Again a word of warning, encryption is a double edged sword and if you forget the password you wont have any way of making sense of your precious data.

2. Create regular backups

Encryption prevents your data from falling into the wrong hands it does not safeguard you against the loss of data itself. The only way to avoid that is by regularly backing up the data on your laptop to an external media. Large external hard drives are fairly cheap and investing in a reasonably priced one for backing up your data is a good idea. A note of caution here is that the larger the drive size becomes, the more frequently these drives fail. It is better to buy two medium sized (500GB or 1TB) drives than buying a massive 2TB drive. Buy the size that fits your backup needs best and always read user reviews before making a purchase. If a large number of reviewers say the drive fails, then chances are it will fail, taking your backup with it. Some external drives come with manufacturer supplied backup software, otherwise you can use a backup software like Cobian Backup or COMODO Backup. Alternatively, instead of using an external disk drive for backups, you can try an online backup provider like Mozy or DropBox, who give you 2GB backup space for free (additional space can be purchased) and free full feature backup software. When using an online backup service, ensure that your data is sent over the internet using an encrypted channel or is encrypted before being sent over the internet. Using FTP for backup is not a good idea, as FTP is not an encrypted channel (SFTP is). If you want to FTP your data across, encrypt it locally first then send the encrypted files across. GnuPG provides tools for encrypting individual files on disk.

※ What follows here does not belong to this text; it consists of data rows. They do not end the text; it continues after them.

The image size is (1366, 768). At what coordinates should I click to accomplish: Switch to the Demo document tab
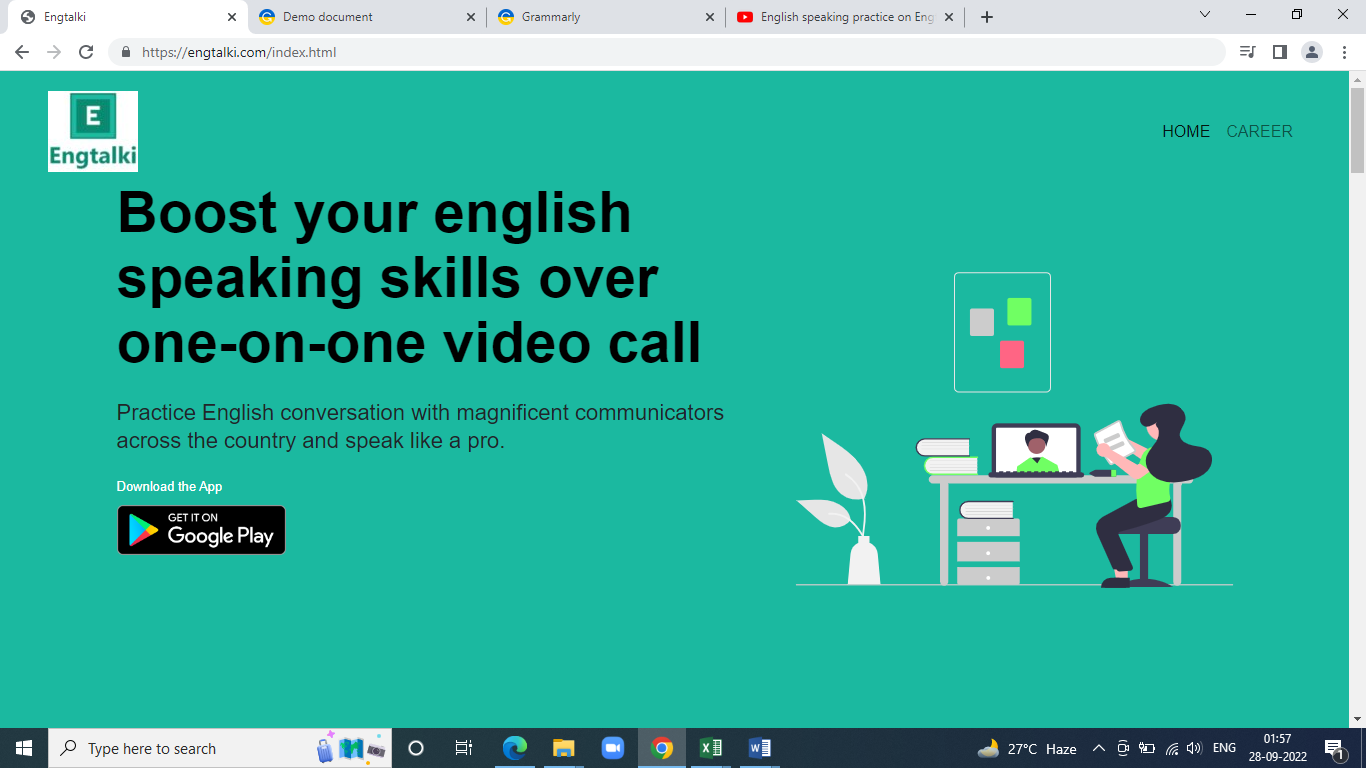366,17
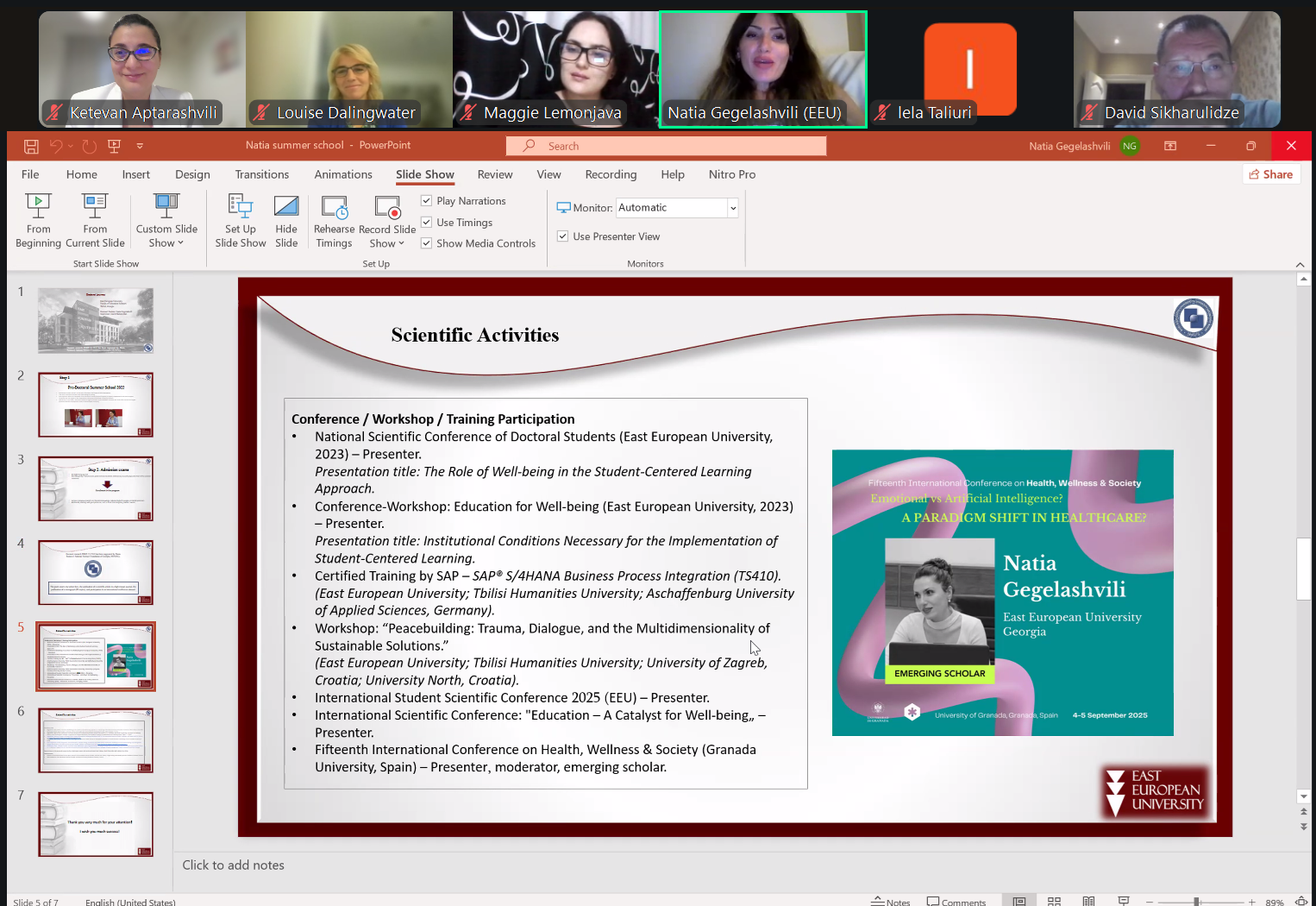Screen dimensions: 1316x906
Task: Open the Transitions ribbon tab
Action: [262, 174]
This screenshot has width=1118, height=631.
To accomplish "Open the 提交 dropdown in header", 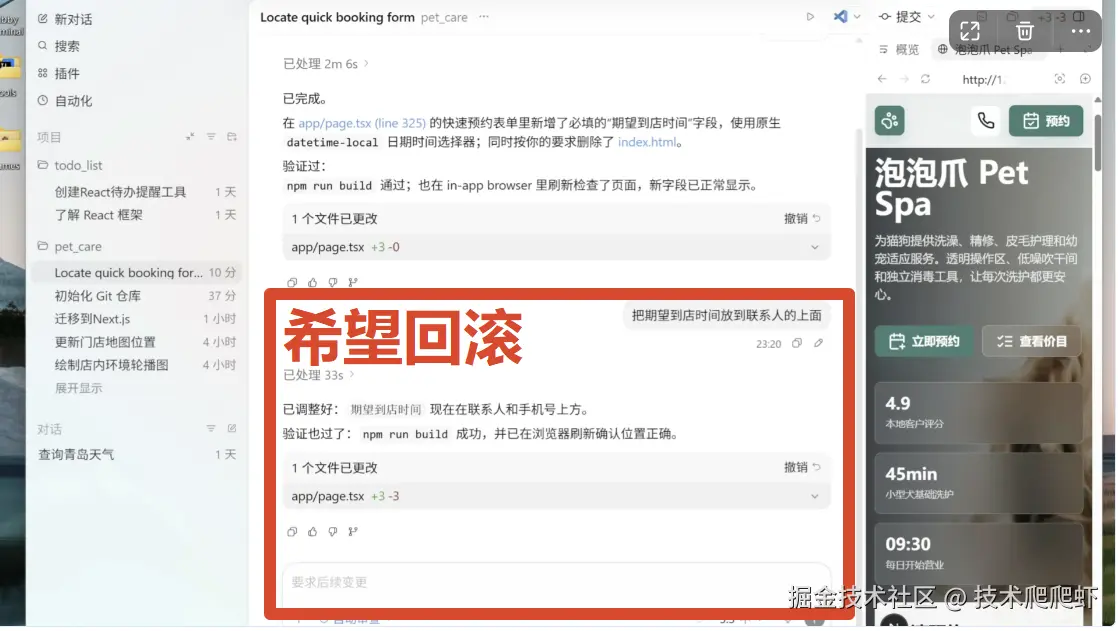I will click(x=907, y=16).
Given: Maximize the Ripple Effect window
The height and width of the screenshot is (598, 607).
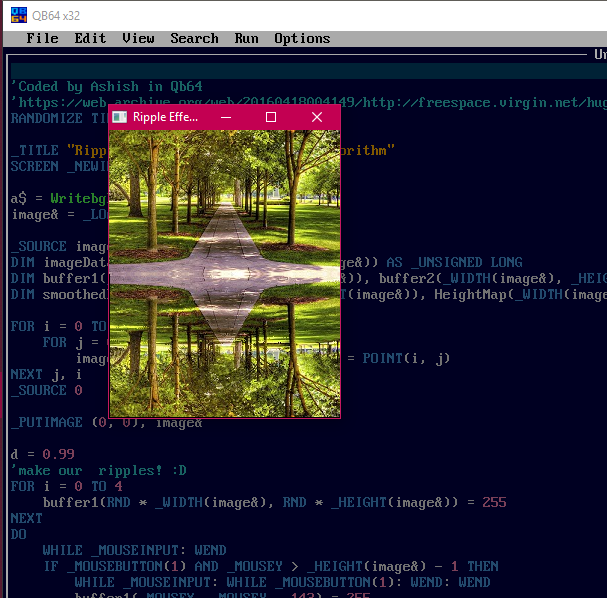Looking at the screenshot, I should pyautogui.click(x=271, y=117).
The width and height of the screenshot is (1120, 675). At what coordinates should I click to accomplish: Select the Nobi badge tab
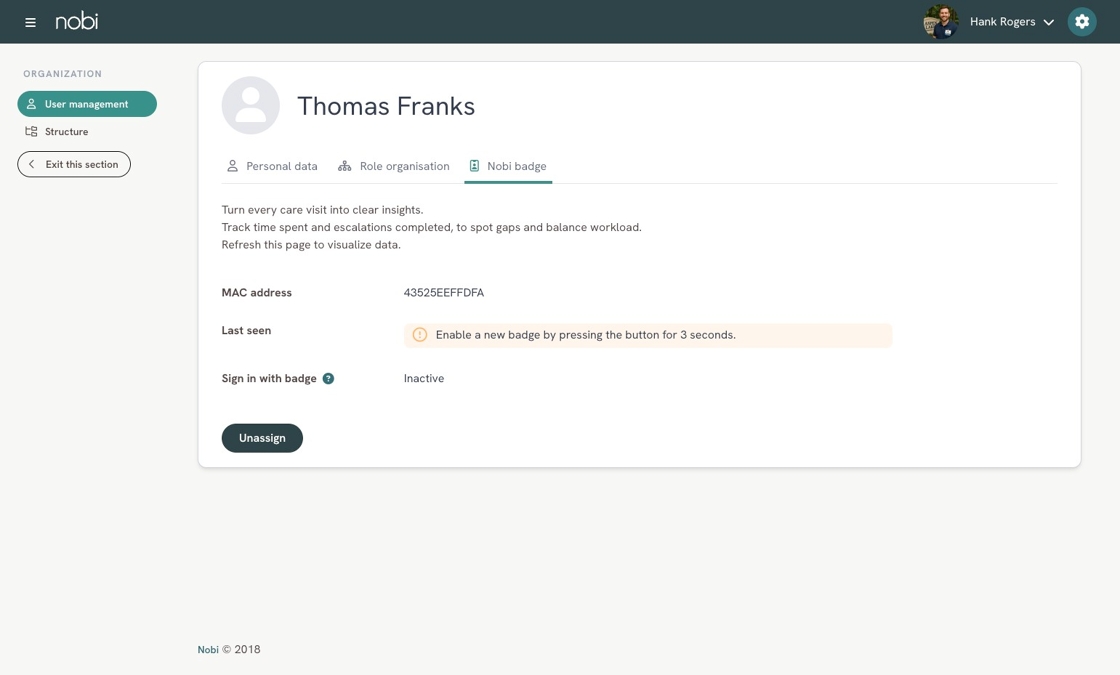(508, 166)
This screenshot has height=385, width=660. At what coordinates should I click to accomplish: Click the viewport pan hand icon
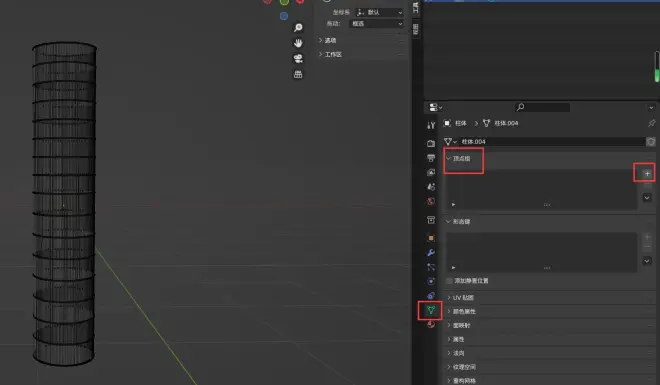click(298, 43)
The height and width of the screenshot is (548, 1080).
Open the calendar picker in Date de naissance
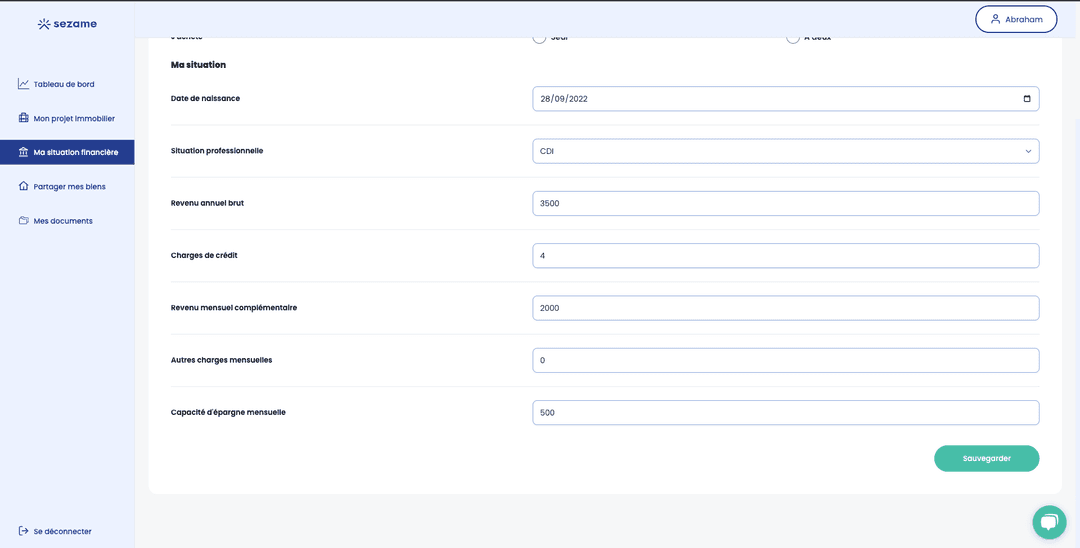1027,99
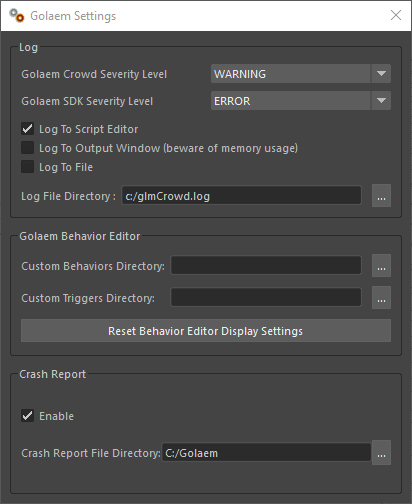Select the WARNING combo box
412x504 pixels.
301,74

Backups are best scheduled to be run automatically, so you don't have to bother manually doing them every time. However if you have a scheduled backup setup, check once in a while if it is really running as you intended. Scheduled backups can start to fail gradually as they grow larger and your drive runs out of space. Scheduled backups must also be updated if you move data around so that the new location is backed up and not the old location.

When initially setting up your backup, do a test run and then immediately attempt a restore. See if the files you intended have actually been backed up and are restorable. Simply assuming that your backup is ok because your backup tool says so is a mistake. Your backup tool does not know what files are important to you and may backup useless files and tell you everything went well. Finally, backup your backup tool. If you download and install a new backup software, make a backup of the downloaded setup program for the software on on a CD/DVD. This is because the backup program may no longer be available for download later or may be upgraded and the upgraded version may not be able to read old version backup files. The backup files created by most backup software can be read and restored only using that software, so it very important that you backup the backup software independently onto a disk so you can use it to restore the backup when needed.

This is a rather long article and I will bring it to a close now. It covers the most important ways of protecting your laptop and personal data from thieves. I hope to see your comments about it.